#### Entries
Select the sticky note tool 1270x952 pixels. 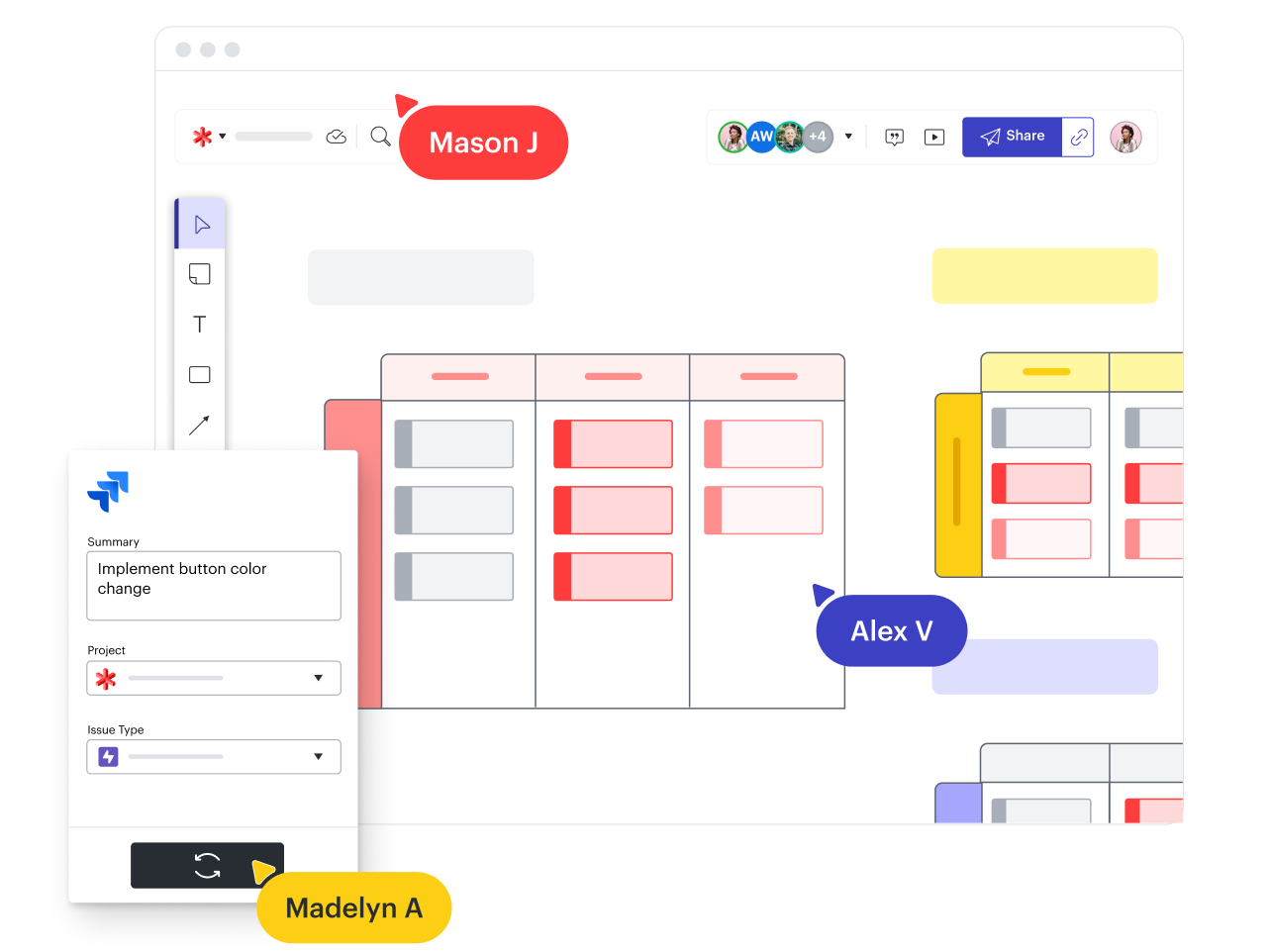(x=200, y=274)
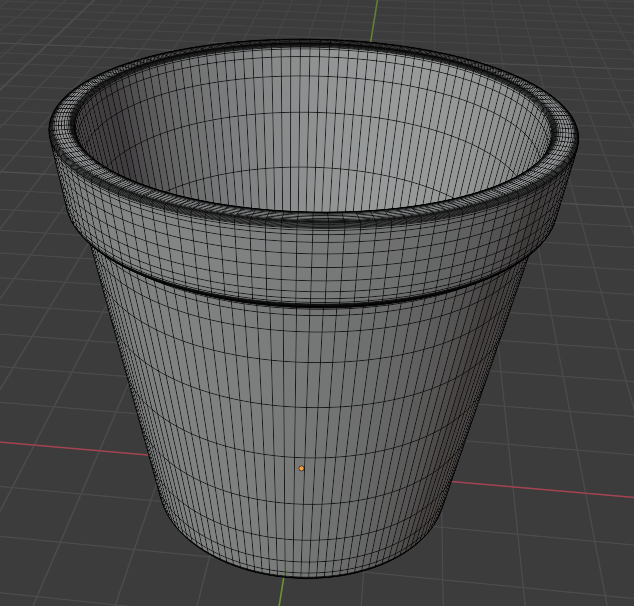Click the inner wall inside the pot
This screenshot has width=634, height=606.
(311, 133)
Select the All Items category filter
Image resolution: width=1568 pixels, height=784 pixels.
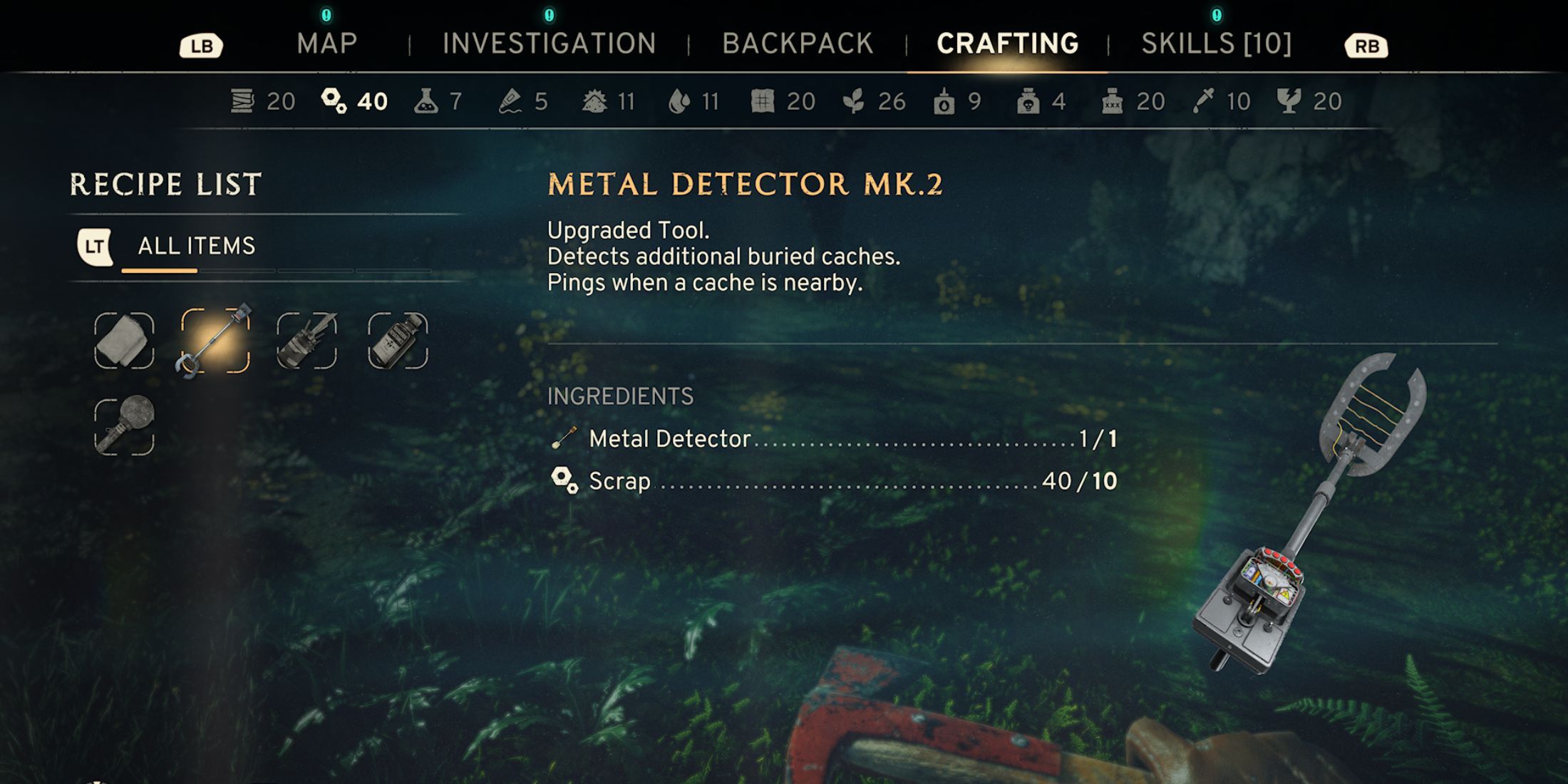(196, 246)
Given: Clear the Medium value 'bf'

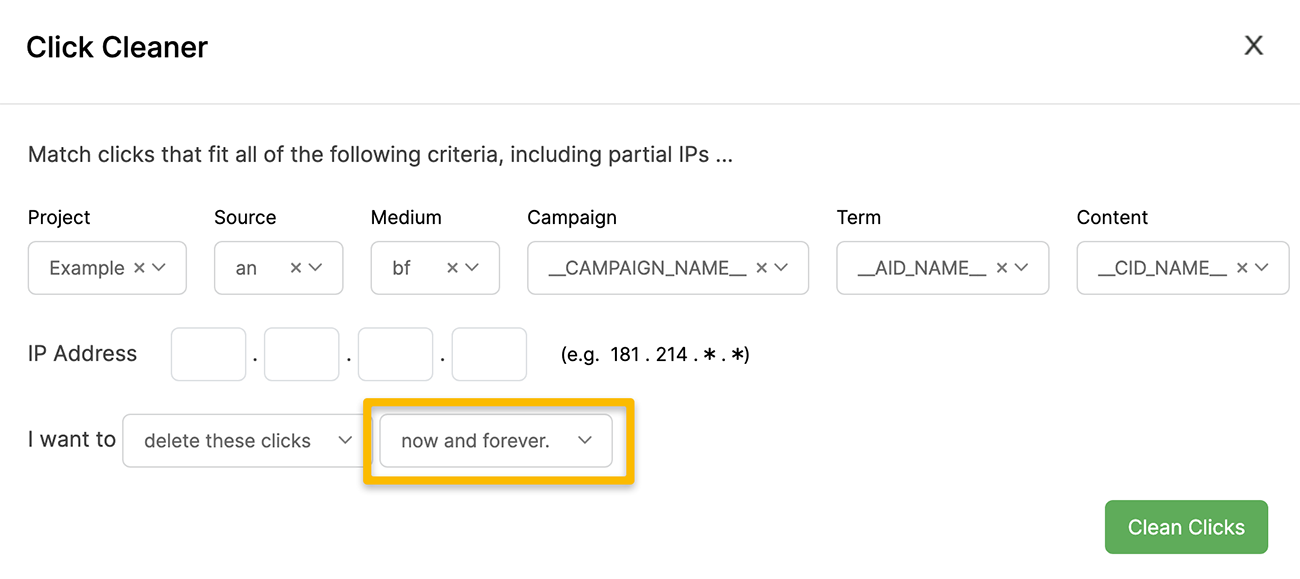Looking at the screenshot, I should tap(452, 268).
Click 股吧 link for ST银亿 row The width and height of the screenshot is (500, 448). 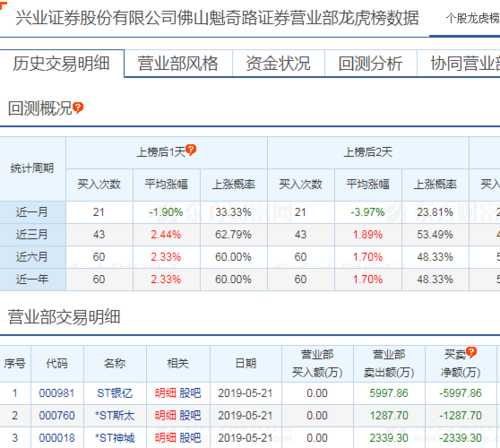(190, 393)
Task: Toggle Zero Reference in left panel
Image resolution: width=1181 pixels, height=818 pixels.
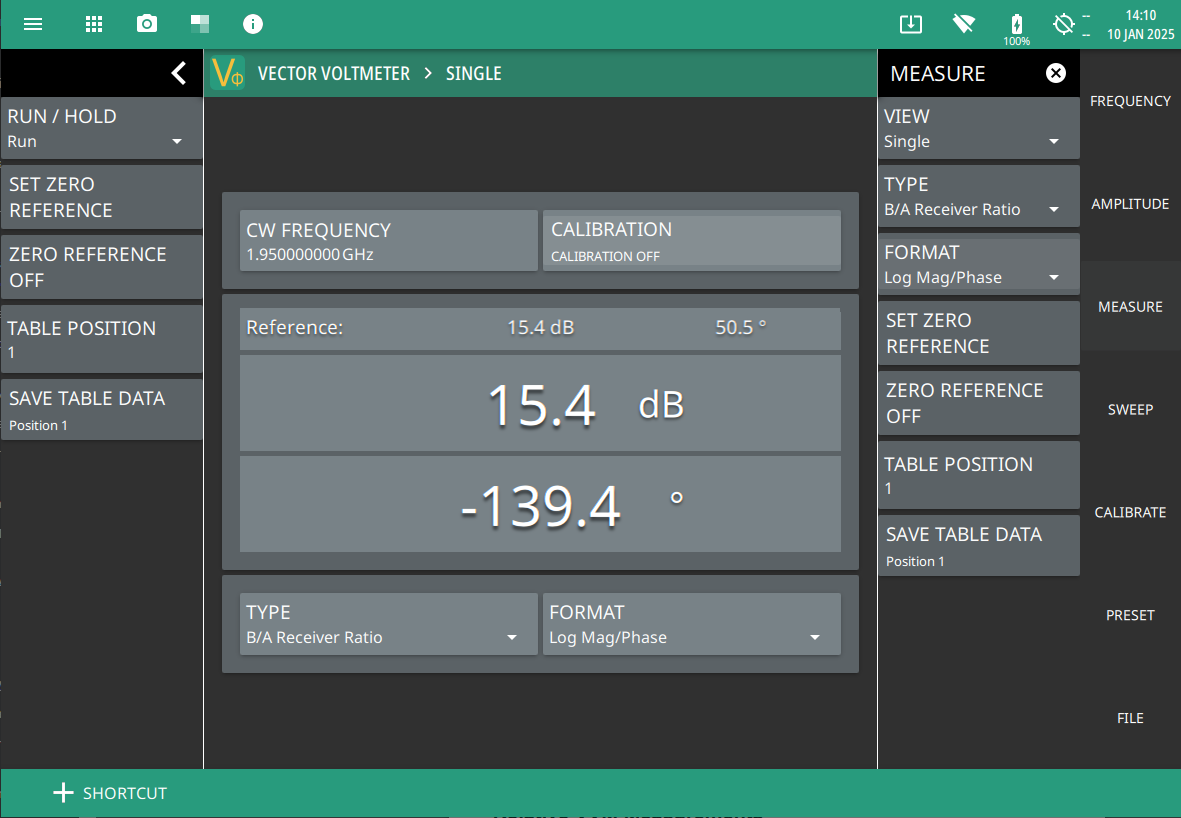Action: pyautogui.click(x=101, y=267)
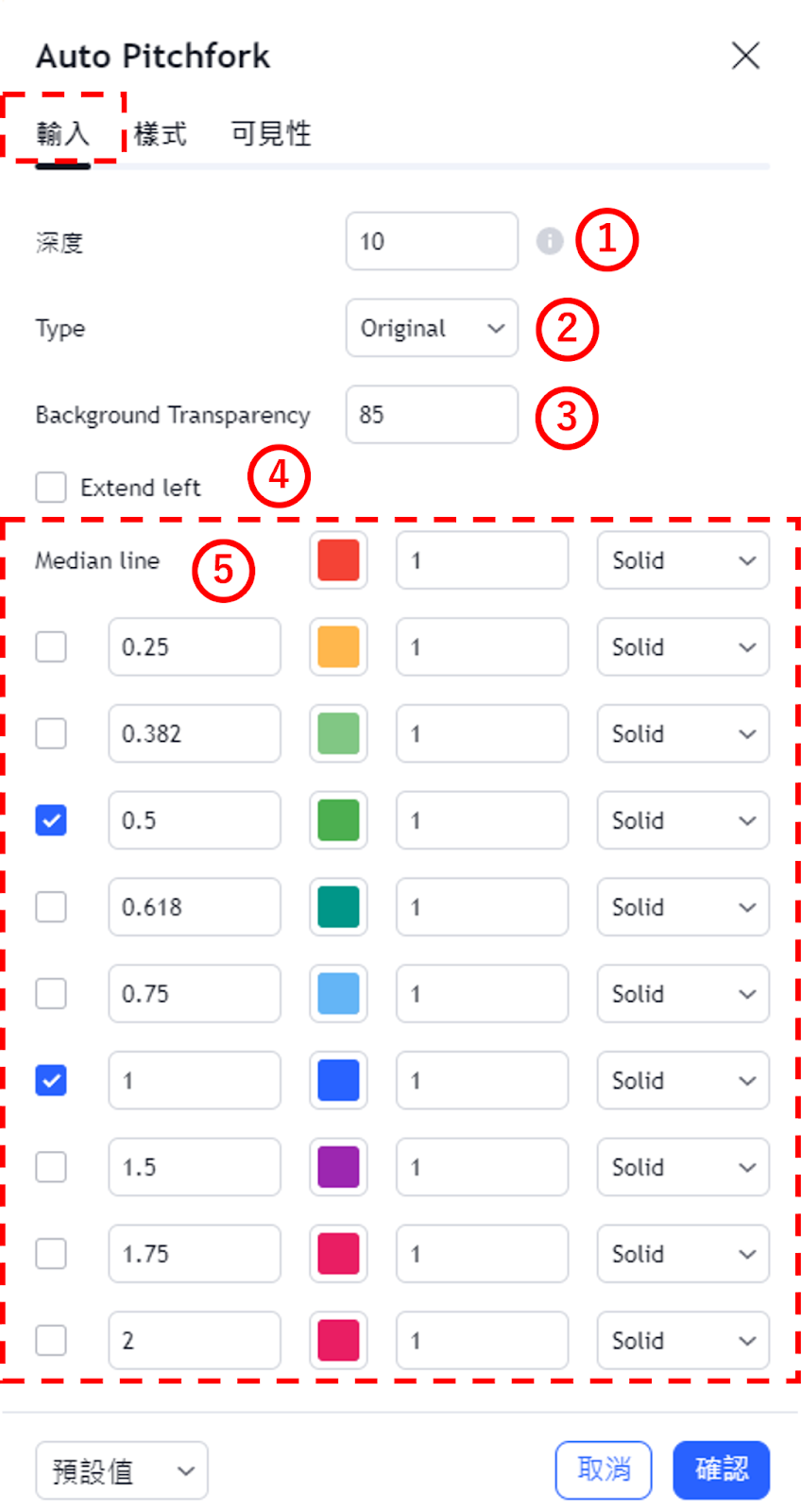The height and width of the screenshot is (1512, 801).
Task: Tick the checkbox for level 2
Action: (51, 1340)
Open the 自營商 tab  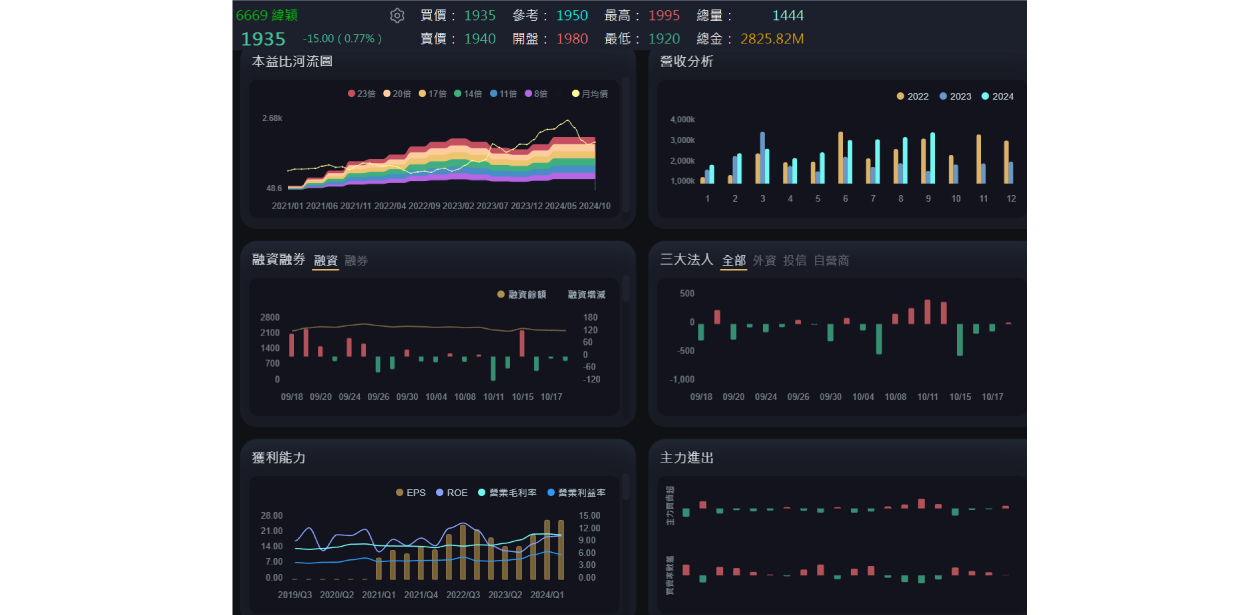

#### Required task
Transcribe the lines that start with the line containing "Task: Toggle Zero Reference in left panel" and continue through the end of the lines, both included. Leave the pictures out of your answer.

#### The response
Task: Toggle Zero Reference in left panel
Image resolution: width=1181 pixels, height=818 pixels.
Action: pyautogui.click(x=101, y=267)
The height and width of the screenshot is (1512, 801).
Task: Tick the checkbox for level 2
Action: (51, 1340)
Open the 自營商 tab  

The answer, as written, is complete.